* CONSIGNE 1: Modifiez la partie des enregistrements qui va de leur début jusqu'à la ligne contenant « tap(763, 376) » incluse, en remplaçant « Viewport » par « Display » sans rien changer d'autre. Ne reproduisez pas les images.
***
« En mai, tonte à l’arrêt »: comment vos jardins ont aidé la nature
Quand ils laissent un peu de place à la nature sauvage, nos jardins sont bien de précieux alliés pour aider la biodiversité. C’est l’un des grands enseignements de l’opération En mai, tonte à l’arrêt, que Le Vif rééditera l’an prochain. Une démarche tout aussi pertinente sur le plan scientifique, dont voici les principaux résultats.
Le compteur s’est finalement arrêté à 1 357 jardins: 87% en Wallonie, 7,5% en Région bruxelloise et 5,4% en Flandre. Pendant tout le mois de mai, 1 357 particuliers, entreprises ou acteurs publics ont donc choisi de ne plus tondre une partie de leur pelouse, afin de permettre à la nature d’y reprendre ses droits. Pour cette première édition de l’opération En mai, tonte à l’arrêt, menée par Le Vif en partenariat avec l’asbl Adalia et la faculté Gembloux Agro-Bio Tech (ULiège), le bilan est très honorable. D’autant que 6 225 autres jardins, essentiellement en Flandre, ont pris part à l’action équivalente du magazine Knack, Maai mei niet. L’engouement s’est traduit par des centaines d’identifications de fleurs publiées sur BioPlanner, la plateforme conçue pour l’occasion par notre partenaire universitaire.
Dans un contexte marqué par le déclin, au bas mot, de la biodiversité depuis des décennies, les jardins se voient appelés à contribuer à son redressement, crucial pour l’adaptation aux changements climatiques comme pour l’avenir de notre alimentation. A cet égard, les résultats de l’opération sont à la fois positifs et pertinents au niveau scientifique. Sur les 1 357 participants, 404 ont mentionné les espèces observées sur BioPlanner. « Cette opération constitue un premier état des lieux, commente Grégory Mahy, professeur à la faculté Gembloux Agro-Bio Tech. Pour nous, l’intérêt réside avant tout dans la quantité de données obtenues à partir de tous ces jardins. Elle vient gommer en partie l’imprécision éventuelle des informations encodées. Si nous devions demander à nos meilleurs experts d’observer des jardins dans toute la Wallonie, nous n’aurions jamais pu récolter des données pour 400 jardins sur une saison. »
***
* CONSIGNE 2: Recopiez à l'identique le passage de l'article sur l'opération En mai, tonte à l'arrêt qui commence par « Le compteur s’est » et se termine par « notre partenaire universitaire. ».

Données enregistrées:
***
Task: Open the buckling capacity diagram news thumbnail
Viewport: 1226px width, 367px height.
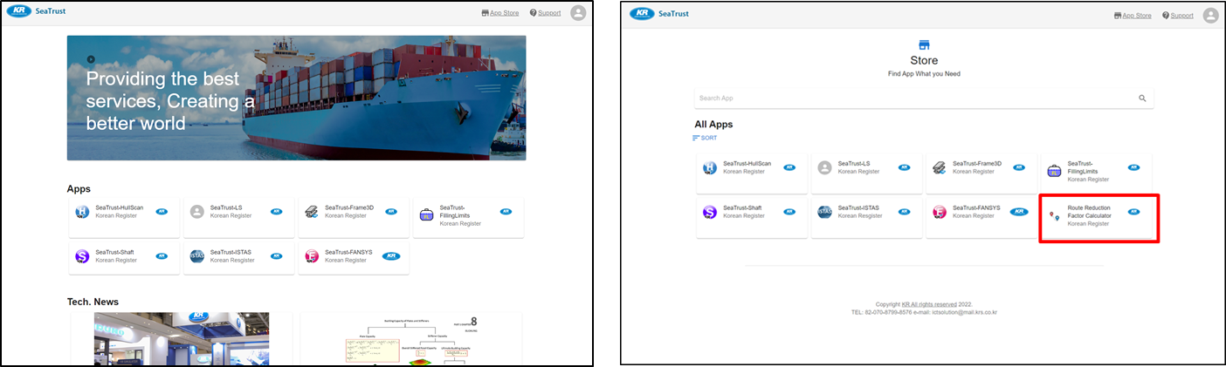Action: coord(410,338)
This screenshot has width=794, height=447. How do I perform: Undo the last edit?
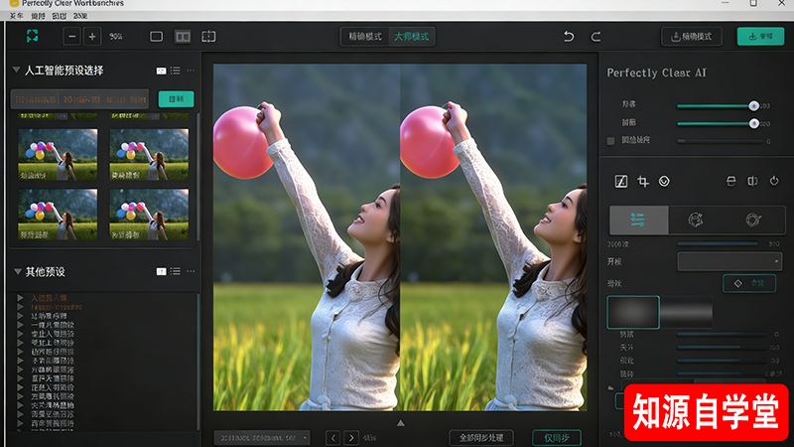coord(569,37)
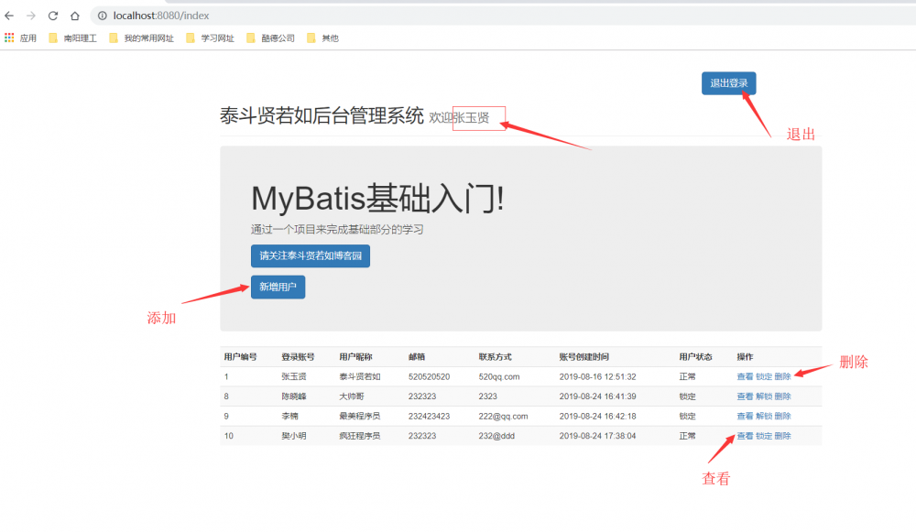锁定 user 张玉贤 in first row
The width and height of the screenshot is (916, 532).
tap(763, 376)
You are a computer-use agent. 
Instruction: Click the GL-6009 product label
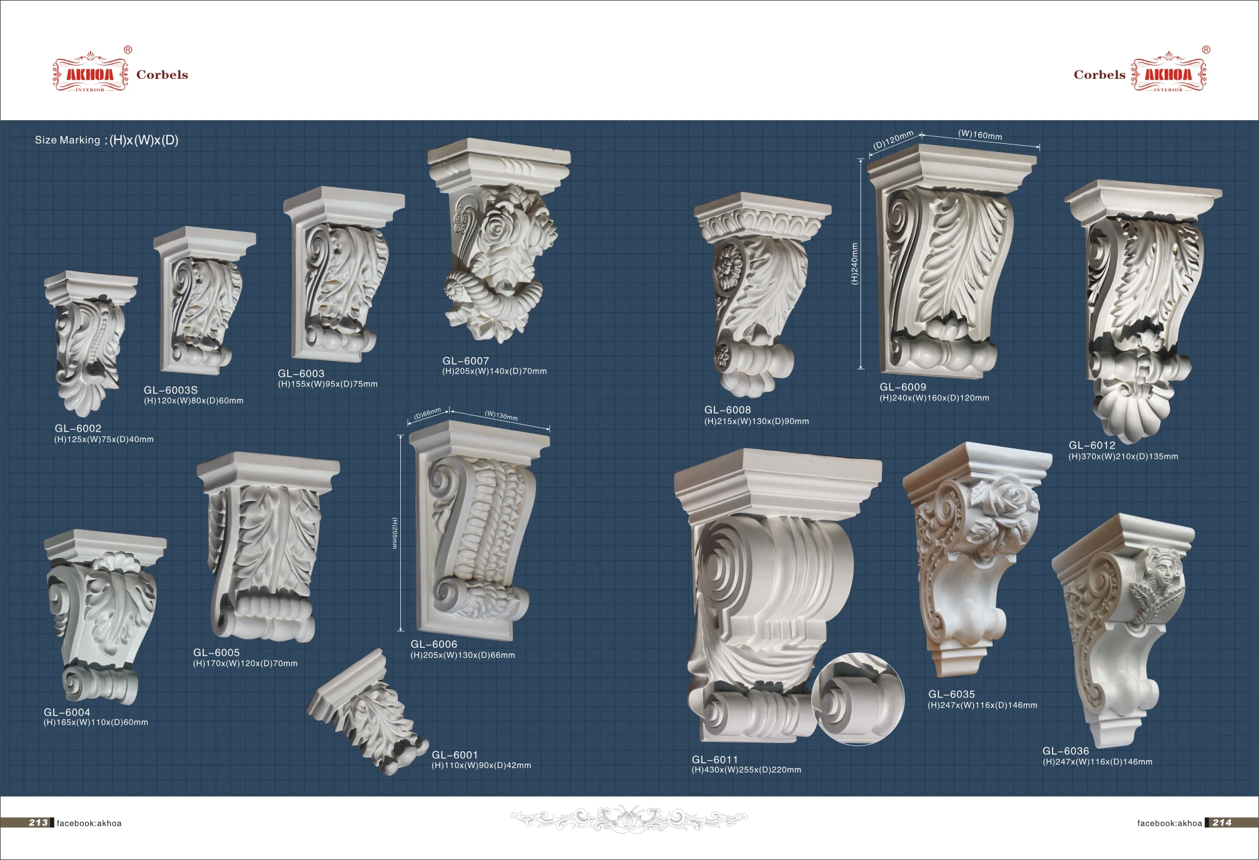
***
* RÉPONSE COMPLÈTE 1:
Task: Open the buckling capacity diagram news thumbnail
Display: 1226px width, 367px height.
Action: coord(410,338)
This screenshot has width=794, height=447. How do I perform: Undo the last edit?
coord(569,37)
锁定 user 张玉贤 in first row
The width and height of the screenshot is (916, 532).
tap(763, 376)

* RÉPONSE COMPLÈTE 2:
Le compteur s’est finalement arrêté à 1 357 jardins: 87% en Wallonie, 7,5% en Région bruxelloise et 5,4% en Flandre. Pendant tout le mois de mai, 1 357 particuliers, entreprises ou acteurs publics ont donc choisi de ne plus tondre une partie de leur pelouse, afin de permettre à la nature d’y reprendre ses droits. Pour cette première édition de l’opération En mai, tonte à l’arrêt, menée par Le Vif en partenariat avec l’asbl Adalia et la faculté Gembloux Agro-Bio Tech (ULiège), le bilan est très honorable. D’autant que 6 225 autres jardins, essentiellement en Flandre, ont pris part à l’action équivalente du magazine Knack, Maai mei niet. L’engouement s’est traduit par des centaines d’identifications de fleurs publiées sur BioPlanner, la plateforme conçue pour l’occasion par notre partenaire universitaire.